Bozzoli, in aula a Brescia è tutto un "non ricordo"

Testi che ritrattano le versioni rese in precedenza indispettiscono sia l’accusa sia il presidente di Corte

Giacomo Bozzoli, nipote di Mario scomparso l’8 ottobre del 2015

Giacomo Bozzoli, nipote di Mario scomparso l’8 ottobre del 2015

Brescia  - «Non ricordo». "Quella cosa non l’ho mai detta". Udienza ‘difficile’ ieri in Assise al processo per il giallo della fonderia di Marcheno, da cui la sera dell’8 ottobre 2015 sparì Mario Bozzoli. Unico imputato di omicidio premeditato e occultamento di cadavere è il nipote Giacomo, che si è sempre professato innocente. Sotto la lente della Corte, le testimonianze degli autotrasportatori e degli operai che quella sera si avvicendarono al momento della scomparsa di uno dei titolari. Per l’intera giornata si sono susseguite le contestazioni del pg Marco Martani e dell’aggiunto Silvio Bonfigli, e più volte il presidente Roberto Spanò ha minacciato di deferire i testi per falsa testimonianza, accomunati da ritrattazioni, reticenze, amnesie.

A sentir loro, nessuno vide nulla di strano, anche se cinque anni fa riferirono diversamente. Cassee Mandau, dipendente senegalese che avrebbe dovuto smontare il turno alle 18, incrociò Mario che gli chiese di lavorare un’ora in più: "Voleva rimanessi a impilare i pani di ottone perché doveva uscire con la moglie a cena, io gli chiesi però prima di avvertire Giacomo, che non voleva facessi straordinari". Gli straordinari, pagati in nero ai dipendenti anche con bigliettoni da 500 euro, pare fossero una delle molte questioni spinose su cui c’era scontro aperto tra le famiglie Bozzoli. A Cassee, Mario confidò che nel dicembre 2015 avrebbe lasciato la fonderia per dedicarsi solo alla clinica odontoiatrica del figlio aperta a Mazzano, e gli chiese di seguirlo.

All’epoca l’operaio raccontò ai carabinieri che la situazione in fabbrica era molto tesa: "La famiglia di Adelio è composta da cattivi e arroganti, tutto quello che faceva Mario a loro non andava, lo contrastavano in ogni modo. Lui era buono e generoso". Parole ieri ritrattate. E ancora: "Quando se ne andava Mario mi chiamava per controllare le uscite dei pani. Era convinto lo stessero fregando e li vendessero sottobanco". Anche sulla conversazione intercettata tra Cassee e il collega romeno Bogdan all’indomani della sparizione, il primo ha glissato, ammettendo solo che "se le telecamere fossero rimaste dov’erano, Mario si sarebbe visto". I due al telefono sostenevano che Giacomo spostasse spesso le telecamere per controllarli. E indirettamente gli attribuirono un coinvolgimento nel giallo: " Mario l’hanno fatto passare da lì. Capito? - disse Cassee - Sai che in quella zona non c’è una telecamera. E dove c’è quella camera dove si trova il ferro, l’hanno girata... Ecco, basta, così poi possono prenderlo dietro ai camion". E Bogdan: "Sì appunto, c’è qua una mano di Giacomo".

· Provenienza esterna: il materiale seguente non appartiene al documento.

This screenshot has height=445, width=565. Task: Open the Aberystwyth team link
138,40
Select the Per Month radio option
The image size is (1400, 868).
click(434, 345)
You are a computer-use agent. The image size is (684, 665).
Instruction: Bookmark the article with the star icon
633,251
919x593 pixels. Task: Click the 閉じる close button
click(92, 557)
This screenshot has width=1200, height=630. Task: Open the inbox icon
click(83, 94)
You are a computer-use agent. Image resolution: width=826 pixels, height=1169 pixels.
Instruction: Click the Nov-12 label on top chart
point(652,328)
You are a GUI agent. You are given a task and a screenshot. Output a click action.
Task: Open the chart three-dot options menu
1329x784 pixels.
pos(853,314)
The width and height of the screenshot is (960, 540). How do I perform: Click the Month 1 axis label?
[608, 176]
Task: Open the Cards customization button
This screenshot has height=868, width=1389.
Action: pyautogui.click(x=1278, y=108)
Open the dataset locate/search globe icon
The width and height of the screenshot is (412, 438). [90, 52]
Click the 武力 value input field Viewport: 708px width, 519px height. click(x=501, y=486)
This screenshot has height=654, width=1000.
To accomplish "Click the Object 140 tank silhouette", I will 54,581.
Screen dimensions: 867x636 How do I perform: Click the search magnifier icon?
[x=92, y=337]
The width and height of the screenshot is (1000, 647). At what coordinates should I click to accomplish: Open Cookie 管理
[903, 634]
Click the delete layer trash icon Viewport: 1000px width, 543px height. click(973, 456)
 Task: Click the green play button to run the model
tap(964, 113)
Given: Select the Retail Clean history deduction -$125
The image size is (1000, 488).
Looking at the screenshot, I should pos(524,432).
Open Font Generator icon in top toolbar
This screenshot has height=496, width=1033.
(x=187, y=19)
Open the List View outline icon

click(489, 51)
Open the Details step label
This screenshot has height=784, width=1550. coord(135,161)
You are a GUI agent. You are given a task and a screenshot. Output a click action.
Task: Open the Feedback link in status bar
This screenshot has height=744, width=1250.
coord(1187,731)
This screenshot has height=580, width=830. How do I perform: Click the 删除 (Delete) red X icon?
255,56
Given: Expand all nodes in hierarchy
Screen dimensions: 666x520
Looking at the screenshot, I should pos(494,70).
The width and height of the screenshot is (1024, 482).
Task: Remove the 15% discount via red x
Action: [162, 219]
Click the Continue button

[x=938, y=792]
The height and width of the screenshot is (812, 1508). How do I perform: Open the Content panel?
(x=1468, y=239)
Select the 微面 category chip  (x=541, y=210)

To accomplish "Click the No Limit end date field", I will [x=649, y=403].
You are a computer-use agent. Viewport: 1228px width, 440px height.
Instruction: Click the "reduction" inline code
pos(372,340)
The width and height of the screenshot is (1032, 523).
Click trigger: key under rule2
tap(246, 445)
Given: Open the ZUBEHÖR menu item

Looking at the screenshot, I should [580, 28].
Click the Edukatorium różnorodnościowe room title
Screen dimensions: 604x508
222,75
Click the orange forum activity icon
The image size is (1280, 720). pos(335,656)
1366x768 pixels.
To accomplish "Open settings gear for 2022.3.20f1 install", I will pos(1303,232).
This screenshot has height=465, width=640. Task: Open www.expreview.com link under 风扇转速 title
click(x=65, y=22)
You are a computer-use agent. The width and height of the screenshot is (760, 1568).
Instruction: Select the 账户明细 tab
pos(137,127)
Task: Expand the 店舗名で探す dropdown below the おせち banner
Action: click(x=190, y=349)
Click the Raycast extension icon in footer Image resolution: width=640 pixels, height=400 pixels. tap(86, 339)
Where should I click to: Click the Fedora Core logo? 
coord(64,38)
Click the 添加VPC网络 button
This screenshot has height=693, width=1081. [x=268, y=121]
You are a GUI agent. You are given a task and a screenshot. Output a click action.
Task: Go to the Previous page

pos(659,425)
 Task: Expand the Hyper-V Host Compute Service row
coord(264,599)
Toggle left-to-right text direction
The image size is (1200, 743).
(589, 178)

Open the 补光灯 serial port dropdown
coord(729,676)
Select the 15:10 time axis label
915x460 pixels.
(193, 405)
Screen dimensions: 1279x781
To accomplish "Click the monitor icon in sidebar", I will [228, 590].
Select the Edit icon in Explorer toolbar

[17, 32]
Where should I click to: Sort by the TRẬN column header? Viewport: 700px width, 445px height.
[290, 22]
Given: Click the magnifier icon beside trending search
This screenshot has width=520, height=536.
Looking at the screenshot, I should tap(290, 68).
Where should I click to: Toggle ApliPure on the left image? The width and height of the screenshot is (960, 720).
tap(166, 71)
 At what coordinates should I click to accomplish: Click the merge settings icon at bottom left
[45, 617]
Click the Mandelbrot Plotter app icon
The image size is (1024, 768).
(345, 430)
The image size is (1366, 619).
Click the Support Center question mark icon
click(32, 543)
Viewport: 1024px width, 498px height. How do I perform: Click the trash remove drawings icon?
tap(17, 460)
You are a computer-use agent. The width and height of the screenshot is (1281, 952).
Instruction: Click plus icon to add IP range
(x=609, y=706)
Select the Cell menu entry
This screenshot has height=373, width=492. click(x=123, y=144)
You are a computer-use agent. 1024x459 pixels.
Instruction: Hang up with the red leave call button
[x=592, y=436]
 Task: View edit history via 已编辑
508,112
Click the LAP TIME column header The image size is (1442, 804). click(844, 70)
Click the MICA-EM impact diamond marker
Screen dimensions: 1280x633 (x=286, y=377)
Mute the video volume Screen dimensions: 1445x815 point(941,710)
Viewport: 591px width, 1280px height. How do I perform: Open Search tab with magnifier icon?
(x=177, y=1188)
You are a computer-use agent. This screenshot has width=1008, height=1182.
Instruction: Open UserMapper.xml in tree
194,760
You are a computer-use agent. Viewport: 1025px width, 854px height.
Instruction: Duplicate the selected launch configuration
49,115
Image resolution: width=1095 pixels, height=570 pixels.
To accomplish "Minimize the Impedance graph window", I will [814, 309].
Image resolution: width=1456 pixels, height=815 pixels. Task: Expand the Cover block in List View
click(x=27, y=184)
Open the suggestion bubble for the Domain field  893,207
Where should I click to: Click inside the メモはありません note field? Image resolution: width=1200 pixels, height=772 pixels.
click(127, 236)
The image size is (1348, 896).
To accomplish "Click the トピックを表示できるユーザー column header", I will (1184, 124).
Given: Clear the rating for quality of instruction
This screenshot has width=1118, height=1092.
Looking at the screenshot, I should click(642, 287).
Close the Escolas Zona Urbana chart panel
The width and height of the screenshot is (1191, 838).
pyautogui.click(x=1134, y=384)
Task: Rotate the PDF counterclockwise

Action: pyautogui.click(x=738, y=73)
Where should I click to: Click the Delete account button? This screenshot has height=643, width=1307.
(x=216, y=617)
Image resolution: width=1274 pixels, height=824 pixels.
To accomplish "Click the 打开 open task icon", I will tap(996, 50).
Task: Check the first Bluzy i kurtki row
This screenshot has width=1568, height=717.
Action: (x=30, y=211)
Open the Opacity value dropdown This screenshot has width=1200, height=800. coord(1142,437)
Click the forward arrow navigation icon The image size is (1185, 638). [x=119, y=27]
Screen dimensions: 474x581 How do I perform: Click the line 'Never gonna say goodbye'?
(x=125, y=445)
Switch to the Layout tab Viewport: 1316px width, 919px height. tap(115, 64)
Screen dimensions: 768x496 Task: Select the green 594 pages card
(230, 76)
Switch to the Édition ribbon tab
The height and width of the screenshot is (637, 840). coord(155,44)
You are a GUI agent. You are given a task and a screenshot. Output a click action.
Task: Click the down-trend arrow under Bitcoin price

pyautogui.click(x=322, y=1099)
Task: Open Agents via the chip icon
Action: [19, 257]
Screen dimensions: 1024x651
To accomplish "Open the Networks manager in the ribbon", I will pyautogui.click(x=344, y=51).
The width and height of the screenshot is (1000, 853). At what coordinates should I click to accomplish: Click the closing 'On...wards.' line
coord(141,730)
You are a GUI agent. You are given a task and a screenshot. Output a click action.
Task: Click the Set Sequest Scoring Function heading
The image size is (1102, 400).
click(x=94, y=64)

Ritrattazioni anche sul tema di una presunta ricerca qualche mese prima della scomparsa di Mario di una pistola con matricola abrasa da parte dell’imputato. Alessandro Selis, titolare di una palestra in Valtrompia, riferì di avere ricevuto una confidenza di un cliente, Andrea Piardi, pare contattato da Giacomo perché intercedesse presso il padre Corrado, un pregiudicato, per recuperare l’arma. Stessa voce fu raccolta da due artigiani di Marcheno e dal nipote di Piardi. In aula Andrea e Corrado Piardi hanno smentito. Il primo - già indagato per falsa testimonianza - di aver fatto quelle confidenze. Il secondo: "Giacomo? Non lo conosco nemmeno".